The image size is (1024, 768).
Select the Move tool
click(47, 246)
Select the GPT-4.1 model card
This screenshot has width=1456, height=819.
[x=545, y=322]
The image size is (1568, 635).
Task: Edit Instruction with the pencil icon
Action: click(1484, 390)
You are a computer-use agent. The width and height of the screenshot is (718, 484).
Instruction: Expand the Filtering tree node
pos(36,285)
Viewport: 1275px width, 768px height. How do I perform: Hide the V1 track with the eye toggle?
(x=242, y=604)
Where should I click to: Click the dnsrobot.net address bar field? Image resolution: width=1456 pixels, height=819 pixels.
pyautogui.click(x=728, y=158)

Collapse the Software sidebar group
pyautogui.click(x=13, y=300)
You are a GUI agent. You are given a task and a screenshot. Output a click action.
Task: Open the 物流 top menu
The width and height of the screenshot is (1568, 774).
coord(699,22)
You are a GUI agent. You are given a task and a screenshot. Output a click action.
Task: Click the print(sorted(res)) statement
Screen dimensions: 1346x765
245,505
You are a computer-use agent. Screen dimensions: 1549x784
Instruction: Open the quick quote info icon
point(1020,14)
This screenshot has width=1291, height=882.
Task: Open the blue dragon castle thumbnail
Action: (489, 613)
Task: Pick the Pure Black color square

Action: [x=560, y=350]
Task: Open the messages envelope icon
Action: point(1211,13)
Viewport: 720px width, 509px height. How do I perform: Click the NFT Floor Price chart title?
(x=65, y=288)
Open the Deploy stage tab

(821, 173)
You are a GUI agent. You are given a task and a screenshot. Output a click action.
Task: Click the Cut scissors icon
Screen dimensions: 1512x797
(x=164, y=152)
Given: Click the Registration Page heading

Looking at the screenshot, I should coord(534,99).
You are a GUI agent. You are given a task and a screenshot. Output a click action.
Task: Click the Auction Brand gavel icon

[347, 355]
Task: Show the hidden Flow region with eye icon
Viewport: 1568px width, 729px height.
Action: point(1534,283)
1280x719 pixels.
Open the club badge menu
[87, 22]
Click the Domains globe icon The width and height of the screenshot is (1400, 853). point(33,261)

-- Request --
Copy every line of the listing above exactly as it appears.

-- Exercise response --
The image size is (1024, 768).
Select the Move tool
click(47, 246)
Select the GPT-4.1 model card
This screenshot has width=1456, height=819.
[x=545, y=322]
The image size is (1568, 635).
Task: Edit Instruction with the pencil icon
Action: click(1484, 390)
You are a computer-use agent. The width and height of the screenshot is (718, 484).
Instruction: Expand the Filtering tree node
pos(36,285)
Viewport: 1275px width, 768px height. How do I perform: Hide the V1 track with the eye toggle?
(x=242, y=604)
Where should I click to: Click the dnsrobot.net address bar field? Image resolution: width=1456 pixels, height=819 pixels.
pyautogui.click(x=728, y=158)

Collapse the Software sidebar group
pyautogui.click(x=13, y=300)
You are a GUI agent. You are given a task and a screenshot. Output a click action.
Task: Open the 物流 top menu
The width and height of the screenshot is (1568, 774).
coord(699,22)
You are a GUI agent. You are given a task and a screenshot. Output a click action.
Task: Click the print(sorted(res)) statement
Screen dimensions: 1346x765
245,505
You are a computer-use agent. Screen dimensions: 1549x784
Instruction: Open the quick quote info icon
point(1020,14)
This screenshot has width=1291, height=882.
Task: Open the blue dragon castle thumbnail
Action: (489, 613)
Task: Pick the Pure Black color square

Action: [x=560, y=350]
Task: Open the messages envelope icon
Action: point(1211,13)
Viewport: 720px width, 509px height. How do I perform: Click the NFT Floor Price chart title?
(x=65, y=288)
Open the Deploy stage tab

(821, 173)
You are a GUI agent. You are given a task and a screenshot. Output a click action.
Task: Click the Cut scissors icon
Screen dimensions: 1512x797
(x=164, y=152)
Given: Click the Registration Page heading

Looking at the screenshot, I should coord(534,99).
You are a GUI agent. You are given a task and a screenshot. Output a click action.
Task: Click the Auction Brand gavel icon

[347, 355]
Task: Show the hidden Flow region with eye icon
Viewport: 1568px width, 729px height.
Action: point(1534,283)
1280x719 pixels.
Open the club badge menu
[87, 22]
Click the Domains globe icon The width and height of the screenshot is (1400, 853). point(33,261)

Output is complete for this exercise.